Para se proteger contra os ataques de Lamatsu, as mulheres assim

PAZUZU 
que engravidavam passavam a usar uma cabeça de bronze de Pazuzu, na forma de amuleto. Esta deusa-demônio era representada sob a forma canina, com olhos enormes, corpo escamado, com componentes ofídicos e asas. Era reconhecida como um demônio do mundo subterrâneo. Era uma entidade protetora contra ventos pestilenciais que traziam epidemias. Era Pazuzu quem forçava Lamatsu a voltar para o Inferno (lembro que Pazuzu “apareceu” no filme norte-americano O Exorcista).


Enquanto divindades como Enlil, Utu, Eki/Ea promoviam o bem e a justiça, protegendo o homem, os fracos, as viúvas e os órfãos, os fantasmas, os espíritos e as divindades do mal, demônios como Udug, Lama, Alad ou Galla faziam o mal. Os mesopotâmicos  tinham também um demônio, Mimma Limnu (etimologicamente, tudo o que é mau), encarregado levar o mal a qualquer canto do universo.



REPRESENTAÇÃO   CÓSMICA

Temos notícias de que por volta do ano 1.000 aC os babilônicos já tinha perfeitamente definido um zodíaco com dezoito constelações através das quais a Lua e os planetas se movimentavam. Por volta do séc. VII aC (reinado de Nabucodonosor II), redesenhou-se o céu, ficando reduzidas as constelações zodiacais a doze. No oitavo setor zodiacal, denominado Arashama, relacionado com o mês Apindua, representado por um escorpião (girtab), os deuses infernais eram mostrados como senhores dessa região. 



ASTRÓLOGOS   MESOPOTÂMICOS
Sabe-se que os antigos mesopotâmicos adotaram o ano lunar de 12 meses lunares. De três em três ou de quatro em quatro anos era intercalado um mês para ser mantida a sincronização do calendário com o ano solar. 
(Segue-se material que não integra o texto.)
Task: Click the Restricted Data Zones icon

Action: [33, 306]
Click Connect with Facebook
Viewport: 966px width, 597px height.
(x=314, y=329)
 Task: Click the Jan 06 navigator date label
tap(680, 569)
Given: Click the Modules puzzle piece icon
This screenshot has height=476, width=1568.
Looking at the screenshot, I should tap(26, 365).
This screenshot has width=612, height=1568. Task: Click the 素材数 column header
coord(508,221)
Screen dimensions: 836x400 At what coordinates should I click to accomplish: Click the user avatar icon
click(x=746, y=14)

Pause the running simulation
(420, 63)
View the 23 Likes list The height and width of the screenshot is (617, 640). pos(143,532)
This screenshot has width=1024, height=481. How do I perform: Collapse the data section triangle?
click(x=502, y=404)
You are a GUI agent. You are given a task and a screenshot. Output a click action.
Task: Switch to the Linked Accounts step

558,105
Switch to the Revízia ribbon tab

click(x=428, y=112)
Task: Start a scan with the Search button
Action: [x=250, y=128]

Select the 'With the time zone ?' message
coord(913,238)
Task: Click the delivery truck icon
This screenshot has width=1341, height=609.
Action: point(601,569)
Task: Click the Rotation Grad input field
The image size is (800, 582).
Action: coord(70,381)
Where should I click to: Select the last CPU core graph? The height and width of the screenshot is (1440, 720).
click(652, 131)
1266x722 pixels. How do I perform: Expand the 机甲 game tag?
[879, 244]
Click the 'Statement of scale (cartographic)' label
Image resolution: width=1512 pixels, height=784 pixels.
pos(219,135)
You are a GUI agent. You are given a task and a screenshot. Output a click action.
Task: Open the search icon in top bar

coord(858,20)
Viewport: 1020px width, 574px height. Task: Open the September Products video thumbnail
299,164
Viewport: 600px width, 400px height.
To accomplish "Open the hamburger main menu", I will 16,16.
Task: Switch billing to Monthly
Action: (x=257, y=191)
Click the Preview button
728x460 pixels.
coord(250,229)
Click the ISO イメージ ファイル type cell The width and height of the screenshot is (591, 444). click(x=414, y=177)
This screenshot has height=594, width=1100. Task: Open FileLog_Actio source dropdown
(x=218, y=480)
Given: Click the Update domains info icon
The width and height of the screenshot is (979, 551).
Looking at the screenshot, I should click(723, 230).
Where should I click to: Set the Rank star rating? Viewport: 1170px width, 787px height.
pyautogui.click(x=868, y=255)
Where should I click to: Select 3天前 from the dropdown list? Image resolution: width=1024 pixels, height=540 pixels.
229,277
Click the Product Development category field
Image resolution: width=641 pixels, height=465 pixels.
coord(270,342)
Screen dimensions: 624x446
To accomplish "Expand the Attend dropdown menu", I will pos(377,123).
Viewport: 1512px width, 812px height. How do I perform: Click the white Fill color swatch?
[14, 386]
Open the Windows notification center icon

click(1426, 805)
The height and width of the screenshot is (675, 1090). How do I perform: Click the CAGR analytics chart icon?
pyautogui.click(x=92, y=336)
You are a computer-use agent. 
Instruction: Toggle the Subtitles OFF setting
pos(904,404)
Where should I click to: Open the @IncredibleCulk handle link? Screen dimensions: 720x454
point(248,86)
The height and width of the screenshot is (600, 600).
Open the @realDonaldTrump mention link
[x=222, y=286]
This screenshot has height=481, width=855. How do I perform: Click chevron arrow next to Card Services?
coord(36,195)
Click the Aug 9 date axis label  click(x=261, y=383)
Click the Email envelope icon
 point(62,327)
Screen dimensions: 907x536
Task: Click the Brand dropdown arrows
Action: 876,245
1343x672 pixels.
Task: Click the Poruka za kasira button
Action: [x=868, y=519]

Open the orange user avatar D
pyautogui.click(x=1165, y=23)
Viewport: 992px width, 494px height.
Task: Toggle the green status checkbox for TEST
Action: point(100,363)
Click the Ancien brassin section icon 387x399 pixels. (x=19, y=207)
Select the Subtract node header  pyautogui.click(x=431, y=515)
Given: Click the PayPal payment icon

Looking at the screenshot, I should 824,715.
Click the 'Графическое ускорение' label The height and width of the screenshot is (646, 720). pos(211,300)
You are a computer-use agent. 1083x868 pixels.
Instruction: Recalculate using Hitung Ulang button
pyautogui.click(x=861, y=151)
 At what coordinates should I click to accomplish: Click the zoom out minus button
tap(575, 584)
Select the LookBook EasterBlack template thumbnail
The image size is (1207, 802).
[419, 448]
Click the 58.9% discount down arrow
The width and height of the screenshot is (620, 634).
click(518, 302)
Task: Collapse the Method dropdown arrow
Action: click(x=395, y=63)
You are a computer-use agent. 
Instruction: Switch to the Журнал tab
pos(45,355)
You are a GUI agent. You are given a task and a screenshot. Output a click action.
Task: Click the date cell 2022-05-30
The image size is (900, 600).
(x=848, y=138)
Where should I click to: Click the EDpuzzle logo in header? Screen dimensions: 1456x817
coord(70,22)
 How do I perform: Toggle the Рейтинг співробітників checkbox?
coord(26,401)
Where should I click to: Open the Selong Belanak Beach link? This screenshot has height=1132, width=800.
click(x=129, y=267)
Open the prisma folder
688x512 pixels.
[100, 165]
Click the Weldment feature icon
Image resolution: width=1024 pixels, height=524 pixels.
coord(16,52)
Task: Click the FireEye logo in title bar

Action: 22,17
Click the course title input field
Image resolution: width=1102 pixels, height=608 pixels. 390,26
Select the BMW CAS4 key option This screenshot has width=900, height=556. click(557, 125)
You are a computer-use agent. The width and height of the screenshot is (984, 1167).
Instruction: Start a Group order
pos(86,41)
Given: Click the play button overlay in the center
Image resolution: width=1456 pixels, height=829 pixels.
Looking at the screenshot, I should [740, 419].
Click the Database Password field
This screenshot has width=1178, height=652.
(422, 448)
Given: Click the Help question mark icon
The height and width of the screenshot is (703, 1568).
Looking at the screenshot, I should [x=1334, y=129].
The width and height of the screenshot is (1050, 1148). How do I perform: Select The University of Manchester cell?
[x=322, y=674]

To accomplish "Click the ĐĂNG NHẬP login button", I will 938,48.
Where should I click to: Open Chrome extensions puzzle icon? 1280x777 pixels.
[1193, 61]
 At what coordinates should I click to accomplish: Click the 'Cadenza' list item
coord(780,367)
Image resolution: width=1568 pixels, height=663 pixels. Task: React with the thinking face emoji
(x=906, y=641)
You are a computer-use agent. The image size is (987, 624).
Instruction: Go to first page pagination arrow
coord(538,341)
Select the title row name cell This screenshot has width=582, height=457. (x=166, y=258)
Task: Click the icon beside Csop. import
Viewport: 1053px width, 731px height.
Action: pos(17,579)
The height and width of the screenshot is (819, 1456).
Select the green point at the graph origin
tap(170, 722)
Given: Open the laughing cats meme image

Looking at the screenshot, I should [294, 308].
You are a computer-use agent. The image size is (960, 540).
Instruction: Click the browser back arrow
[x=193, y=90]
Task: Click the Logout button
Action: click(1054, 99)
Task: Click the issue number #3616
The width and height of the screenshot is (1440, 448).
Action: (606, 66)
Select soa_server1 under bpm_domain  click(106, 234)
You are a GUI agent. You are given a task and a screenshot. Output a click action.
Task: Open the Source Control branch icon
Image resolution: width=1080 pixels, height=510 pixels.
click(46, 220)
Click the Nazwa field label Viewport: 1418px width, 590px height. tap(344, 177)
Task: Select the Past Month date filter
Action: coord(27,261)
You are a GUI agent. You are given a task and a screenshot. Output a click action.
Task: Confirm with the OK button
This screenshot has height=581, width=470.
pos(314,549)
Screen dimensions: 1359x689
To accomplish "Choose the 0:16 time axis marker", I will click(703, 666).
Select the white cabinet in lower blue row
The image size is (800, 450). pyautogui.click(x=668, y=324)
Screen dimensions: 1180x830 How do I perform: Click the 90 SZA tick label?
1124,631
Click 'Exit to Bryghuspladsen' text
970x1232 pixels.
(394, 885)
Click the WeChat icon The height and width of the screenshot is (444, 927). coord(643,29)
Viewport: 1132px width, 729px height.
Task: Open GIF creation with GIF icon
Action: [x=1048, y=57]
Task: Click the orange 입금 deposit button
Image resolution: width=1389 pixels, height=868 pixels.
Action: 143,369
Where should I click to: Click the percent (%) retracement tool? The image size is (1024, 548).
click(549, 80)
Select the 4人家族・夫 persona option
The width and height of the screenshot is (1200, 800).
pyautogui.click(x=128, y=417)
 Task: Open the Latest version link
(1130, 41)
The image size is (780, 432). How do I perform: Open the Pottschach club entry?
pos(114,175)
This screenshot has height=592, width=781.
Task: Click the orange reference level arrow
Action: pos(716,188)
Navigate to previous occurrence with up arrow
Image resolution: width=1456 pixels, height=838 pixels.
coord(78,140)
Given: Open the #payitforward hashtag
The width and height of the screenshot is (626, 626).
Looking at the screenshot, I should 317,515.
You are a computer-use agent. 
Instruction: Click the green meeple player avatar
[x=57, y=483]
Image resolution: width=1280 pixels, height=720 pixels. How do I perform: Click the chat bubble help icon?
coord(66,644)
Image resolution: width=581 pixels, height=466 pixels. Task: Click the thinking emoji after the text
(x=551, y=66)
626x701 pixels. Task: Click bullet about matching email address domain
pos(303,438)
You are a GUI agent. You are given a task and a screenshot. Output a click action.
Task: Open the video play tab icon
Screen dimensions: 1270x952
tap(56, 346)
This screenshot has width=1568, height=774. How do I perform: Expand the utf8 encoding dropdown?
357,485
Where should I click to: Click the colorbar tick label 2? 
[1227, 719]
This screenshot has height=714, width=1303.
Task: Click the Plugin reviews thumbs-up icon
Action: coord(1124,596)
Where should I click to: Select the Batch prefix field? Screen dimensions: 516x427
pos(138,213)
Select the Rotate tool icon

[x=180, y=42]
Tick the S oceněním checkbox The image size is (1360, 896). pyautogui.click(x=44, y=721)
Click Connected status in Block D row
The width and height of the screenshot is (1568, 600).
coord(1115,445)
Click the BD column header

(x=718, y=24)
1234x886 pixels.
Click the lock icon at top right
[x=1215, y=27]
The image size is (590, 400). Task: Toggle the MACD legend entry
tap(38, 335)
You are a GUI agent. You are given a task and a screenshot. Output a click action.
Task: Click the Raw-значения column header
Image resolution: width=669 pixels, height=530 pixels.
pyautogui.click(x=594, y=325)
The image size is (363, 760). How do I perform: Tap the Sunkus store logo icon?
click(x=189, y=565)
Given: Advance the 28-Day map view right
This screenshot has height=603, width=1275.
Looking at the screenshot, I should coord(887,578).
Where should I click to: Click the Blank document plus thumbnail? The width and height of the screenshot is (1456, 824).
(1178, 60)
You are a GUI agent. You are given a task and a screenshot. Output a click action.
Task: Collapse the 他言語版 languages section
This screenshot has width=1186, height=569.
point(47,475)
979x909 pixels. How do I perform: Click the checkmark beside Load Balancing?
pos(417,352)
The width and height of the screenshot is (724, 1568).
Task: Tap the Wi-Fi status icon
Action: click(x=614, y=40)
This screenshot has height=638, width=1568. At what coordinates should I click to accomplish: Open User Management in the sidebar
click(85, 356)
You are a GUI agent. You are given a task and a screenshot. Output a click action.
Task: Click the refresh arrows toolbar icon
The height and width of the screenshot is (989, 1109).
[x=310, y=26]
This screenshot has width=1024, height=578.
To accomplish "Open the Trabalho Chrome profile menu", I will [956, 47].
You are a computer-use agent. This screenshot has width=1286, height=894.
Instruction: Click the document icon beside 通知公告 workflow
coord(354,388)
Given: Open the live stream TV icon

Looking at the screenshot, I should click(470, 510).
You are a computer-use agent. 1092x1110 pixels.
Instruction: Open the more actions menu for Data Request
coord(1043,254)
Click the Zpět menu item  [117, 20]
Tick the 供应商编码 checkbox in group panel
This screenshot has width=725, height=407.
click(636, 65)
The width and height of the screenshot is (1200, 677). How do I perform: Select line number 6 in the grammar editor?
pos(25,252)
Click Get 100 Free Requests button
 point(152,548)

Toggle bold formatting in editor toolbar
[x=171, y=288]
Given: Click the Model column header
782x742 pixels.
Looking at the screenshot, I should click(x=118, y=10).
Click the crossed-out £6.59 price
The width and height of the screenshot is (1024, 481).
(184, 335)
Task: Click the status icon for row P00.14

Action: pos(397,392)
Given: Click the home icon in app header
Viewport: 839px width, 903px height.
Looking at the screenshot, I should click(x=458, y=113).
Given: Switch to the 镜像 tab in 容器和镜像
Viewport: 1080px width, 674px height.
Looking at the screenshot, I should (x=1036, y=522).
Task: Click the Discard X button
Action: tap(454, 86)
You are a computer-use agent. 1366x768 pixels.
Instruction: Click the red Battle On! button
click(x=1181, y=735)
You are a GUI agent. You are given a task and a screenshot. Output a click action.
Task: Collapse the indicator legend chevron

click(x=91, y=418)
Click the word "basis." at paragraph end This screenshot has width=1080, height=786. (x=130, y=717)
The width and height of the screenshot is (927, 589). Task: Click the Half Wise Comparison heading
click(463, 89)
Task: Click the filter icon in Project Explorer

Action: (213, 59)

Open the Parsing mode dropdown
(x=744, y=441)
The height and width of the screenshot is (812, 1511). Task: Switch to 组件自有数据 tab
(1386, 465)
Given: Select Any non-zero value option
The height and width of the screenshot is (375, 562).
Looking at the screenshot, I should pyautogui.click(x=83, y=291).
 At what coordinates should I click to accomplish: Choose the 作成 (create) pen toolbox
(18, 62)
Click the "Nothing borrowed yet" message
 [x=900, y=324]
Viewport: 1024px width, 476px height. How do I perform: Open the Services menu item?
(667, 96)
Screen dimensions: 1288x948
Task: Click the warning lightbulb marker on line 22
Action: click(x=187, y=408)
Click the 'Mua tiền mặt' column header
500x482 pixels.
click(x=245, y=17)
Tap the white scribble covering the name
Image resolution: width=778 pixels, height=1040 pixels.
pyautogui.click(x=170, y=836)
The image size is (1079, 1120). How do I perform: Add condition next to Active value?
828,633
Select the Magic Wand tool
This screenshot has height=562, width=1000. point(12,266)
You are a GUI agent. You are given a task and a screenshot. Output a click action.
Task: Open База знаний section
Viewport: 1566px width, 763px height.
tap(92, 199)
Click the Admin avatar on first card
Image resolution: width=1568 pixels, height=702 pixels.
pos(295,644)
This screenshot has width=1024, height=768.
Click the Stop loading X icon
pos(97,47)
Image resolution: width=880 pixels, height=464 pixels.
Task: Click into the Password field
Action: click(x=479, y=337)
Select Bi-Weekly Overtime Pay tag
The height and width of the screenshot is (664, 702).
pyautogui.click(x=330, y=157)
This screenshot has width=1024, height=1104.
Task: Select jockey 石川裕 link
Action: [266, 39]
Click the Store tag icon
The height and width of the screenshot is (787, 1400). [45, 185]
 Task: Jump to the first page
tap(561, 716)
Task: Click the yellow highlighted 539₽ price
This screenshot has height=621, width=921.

O legado mesopotâmico alcançou o ocidente pelas vias do helenismo, do judaísmo e do cristianismo. Esse legado incluía noções astronômicas e astrológicas, as do círculo dividido em graus e a hora em minutos e segundos. As suas observações astronômicas permitiram que fossem criados os eixos equinociais e solsticiais, definida a regularidade das fases da Lua e desenvolvidos os conhecimentos que permitiram entender como  o céu e seus astros afetavam a vida na Terra, a humana de modo especial,  além de terem fixado eles, os mesopotâmicos, as primeiras designações das constelações zodiacais, adotadas até hoje.